20 years on from the release of Nirvana’s Nevermind, there are plenty of people asking which album of recent years we’ll all be looking back at in the 2030s as a seminal masterpiece. I’m making a case that the next Nirvana, was not a band at all, but a mobile phone.
In 2006, I was travelling on a bus from London to Cardiff, en route I was working, replying to emails, taking calls, playing Fifa 07, listening to music, arranging my night out via SMS – all from my mobile phone. I felt like a wizard. No one else on the bus had the kind of power I had with my Nokia N95. Even if they had, it’s very likely they wouldn’t have known how to wield it with such devastating precision and grace.
To accomplish the above feats of mobile computing took a great deal of figuring out how to navigate sub menus, sync mail servers, transfer music from CD to MP3 to PC to phone, download 3rd party apps for gaming and productivity and so on. Pretty standard fare these days, but this was 2006. When it came to mobile computing, I was a virtuoso, taking my device to the limits of its capabilities. This seemed like a glorious future, one where I had the upper hand on the sticky masses, untethered from my desktop, free.
The iPhone annoyed me. It annoyed me in the same way that the emergence of Nirvana as a dominant force in rock music must have annoyed Axl Rose. The mobile web was for people with technical competence – geeks – what the hell was Apple playing at putting it in the hands of people on the street?
I nearly lost it one day when some bozo with an iPhone started showing me how he could use Google maps to find his way to the pub. HE was showing ME how to use the internet. The nerve!
I duly whipped out my freshly upgraded N96 and began showing him how I could do exactly the same thing on my Nokia. Just hold on while it loads. Hang on. Hang on. Hang on. Wait, it’s crashed, I’ll just pop out the battery and boot it up. It’s really good when it works. Hang on. Time passes. The subject changes. I feel like a bozo.
I remember where I was when I first heard the Sex Pistols. I was 15 years old, and on the stairs in my family home, my older brother was blaring out Holidays in the Sun. Earlier that year he’d gotten me heavily into Led Zepplin, and I couldn’t get my head around this noise I was now hearing. Then a Month or so later it clicked.

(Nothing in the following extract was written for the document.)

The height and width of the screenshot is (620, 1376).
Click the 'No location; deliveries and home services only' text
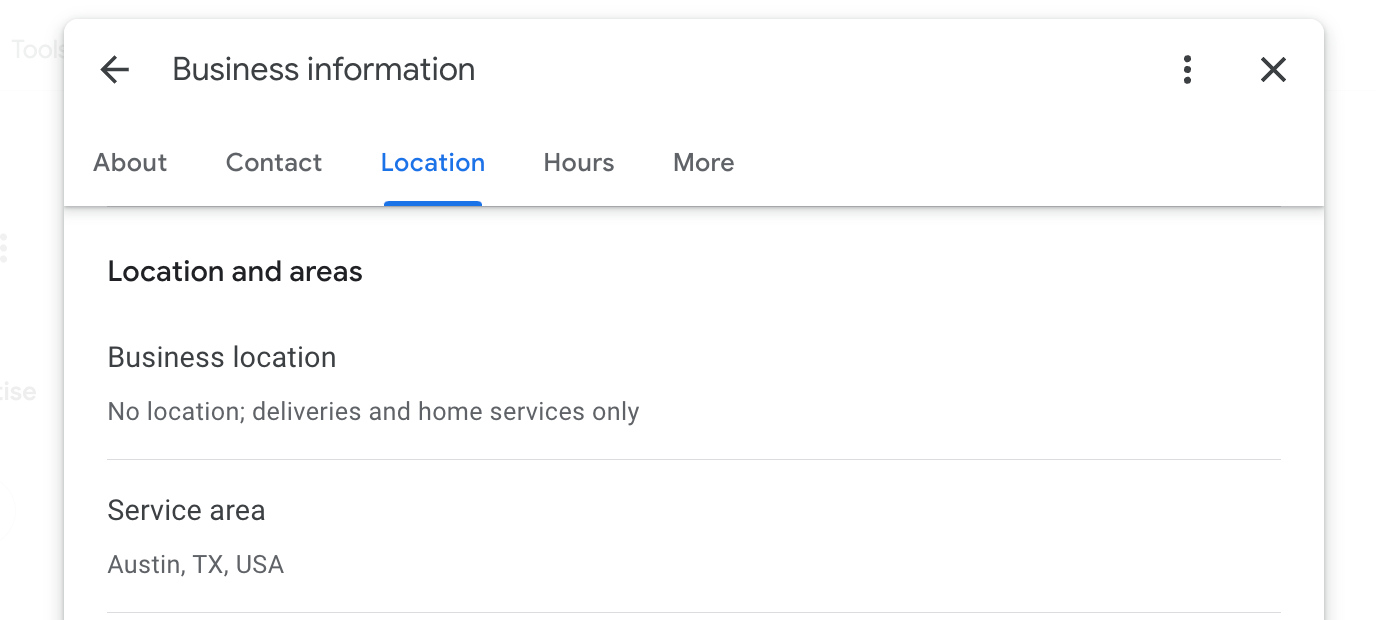pyautogui.click(x=373, y=412)
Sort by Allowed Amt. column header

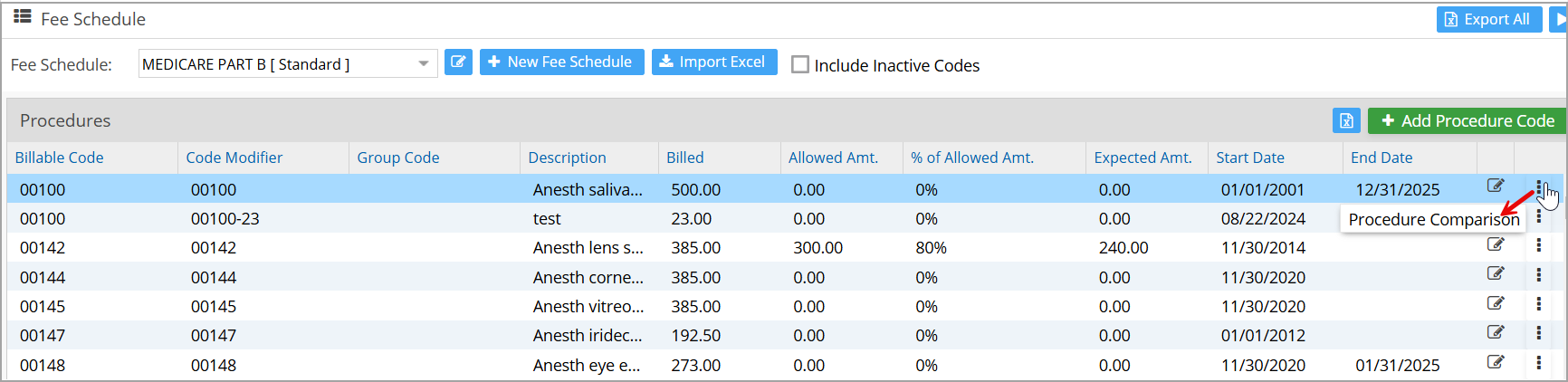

As an aspiring drummer, I’d listened in rapt awe to the syncopations of John Bonham, trying my best to get my head around what he was doing on the drumkit. With the Sex Pistols, I could already play every drum part in the entire album. It was a life changing revelation – it meant I could be in a band!
This is the key to punk rock – it takes creativity out of the hands of the virtuoso; anyone can play guitar! Succesive generations of kids got this same revelation, leading from Wire and Joy Division through to Husker Du, the Butthole Surfers and the Melvins terminating at Nirvana. Nirvana had the same effect on the mainstream of music as did the Sex Pistols in the 70s, but on a much grander scale. While Nevermind is being rightly remembered as a watershed cultural achievement, the iPhone will be remembered in 30 years time for similar cultural reasons and with similar cultural results.
The capacitive touchscreen user interface was the Smells Like Teen Spirit moment of the internet.
In the same way that Nirvana pissed off Guns n’ Roses by making them look like ridiculous posturing fools, Apple subverted its competition leaving them flat footed and gasping. Example: take a look at Android’s UI circa 2006:
Likewise, both Nirvana and Apple came onto the scene as underdogs and have struggled to keep their cred in the face of mainstream acceptance. I am not going to draw any parallels between Steve Jobs and Kurt Cobain.
In summary, punk rock is all about disrupting the mainstream, and the iPhone was the most punk rock thing to happen since Nevermind hit the charts. Ever feel like you’ve been cheated?